═════ Source material

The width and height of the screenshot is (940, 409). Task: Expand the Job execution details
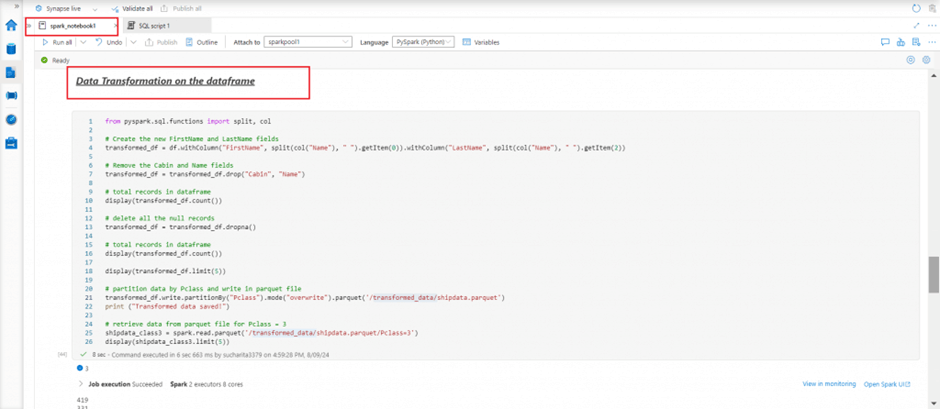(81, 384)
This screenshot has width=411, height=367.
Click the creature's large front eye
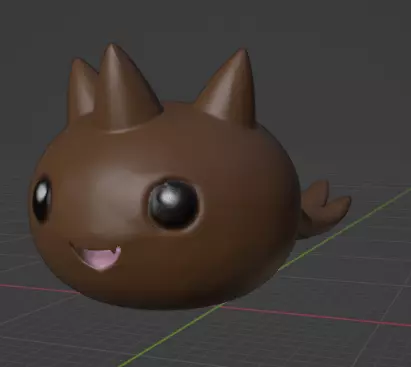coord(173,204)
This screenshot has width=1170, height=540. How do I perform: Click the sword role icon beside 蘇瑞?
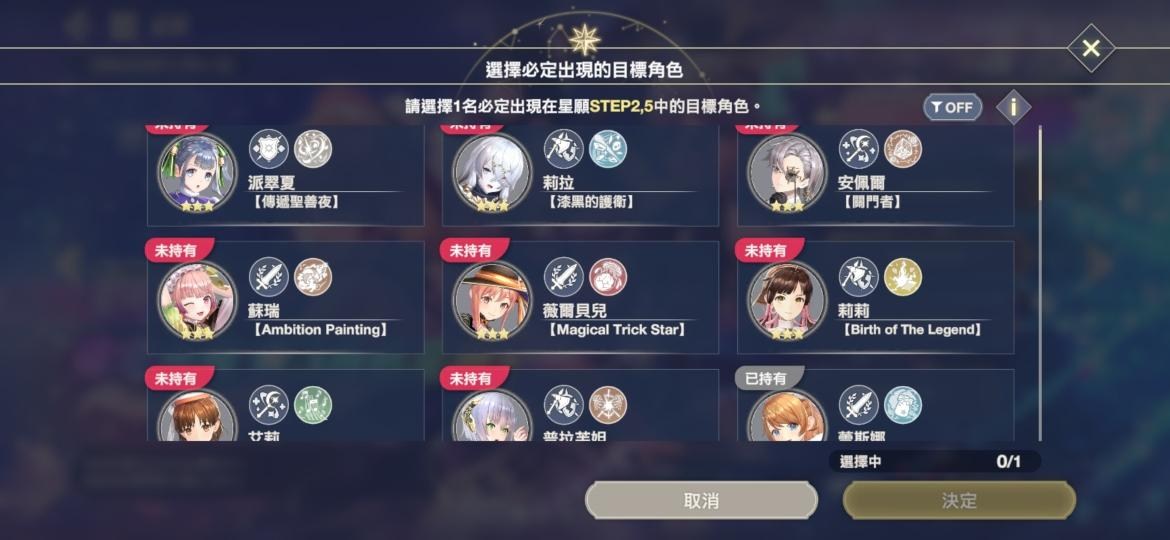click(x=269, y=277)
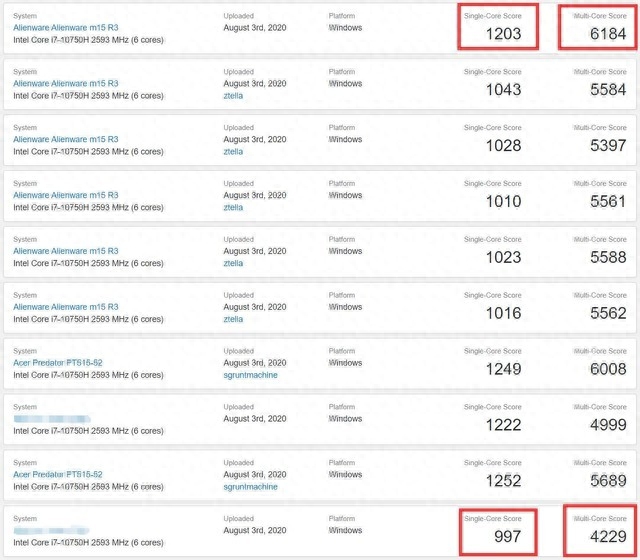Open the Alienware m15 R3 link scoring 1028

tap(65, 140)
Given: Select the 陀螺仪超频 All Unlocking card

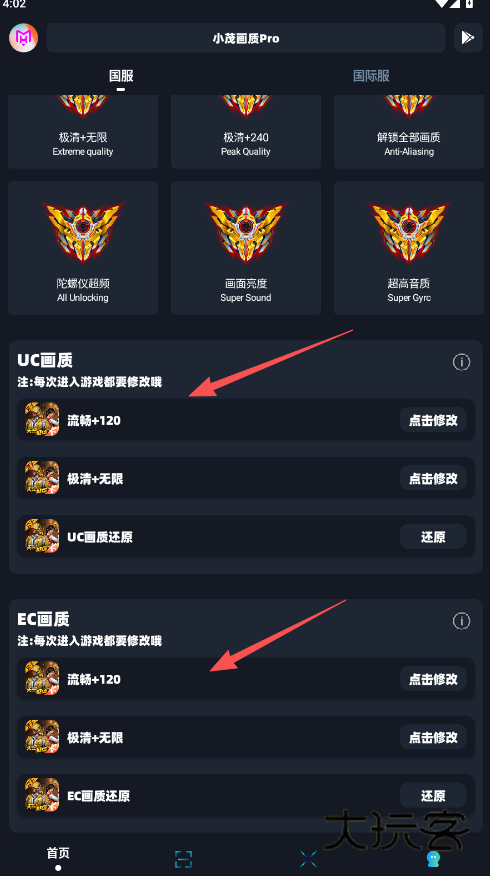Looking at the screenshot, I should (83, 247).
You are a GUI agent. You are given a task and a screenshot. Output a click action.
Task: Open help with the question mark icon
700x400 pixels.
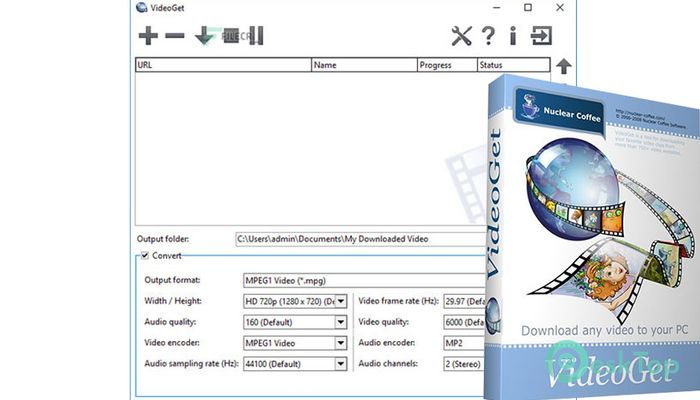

══════════

● **Work instruction**
Drop the pictures and reproduce the rest of the data above exactly.

● **Result of this task**
The width and height of the screenshot is (940, 409). Task: Expand the Job execution details
(81, 384)
This screenshot has width=411, height=367.
Click the creature's large front eye
coord(173,204)
This screenshot has width=1170, height=540. How do I perform: Click the sword role icon beside 蘇瑞?
click(x=269, y=277)
Open the Alienware m15 R3 link scoring 1028

tap(65, 140)
Given: Select the 陀螺仪超频 All Unlocking card

Looking at the screenshot, I should (83, 247).
You are a GUI agent. You are given a task and a screenshot. Output a click action.
Task: Open help with the question mark icon
700x400 pixels.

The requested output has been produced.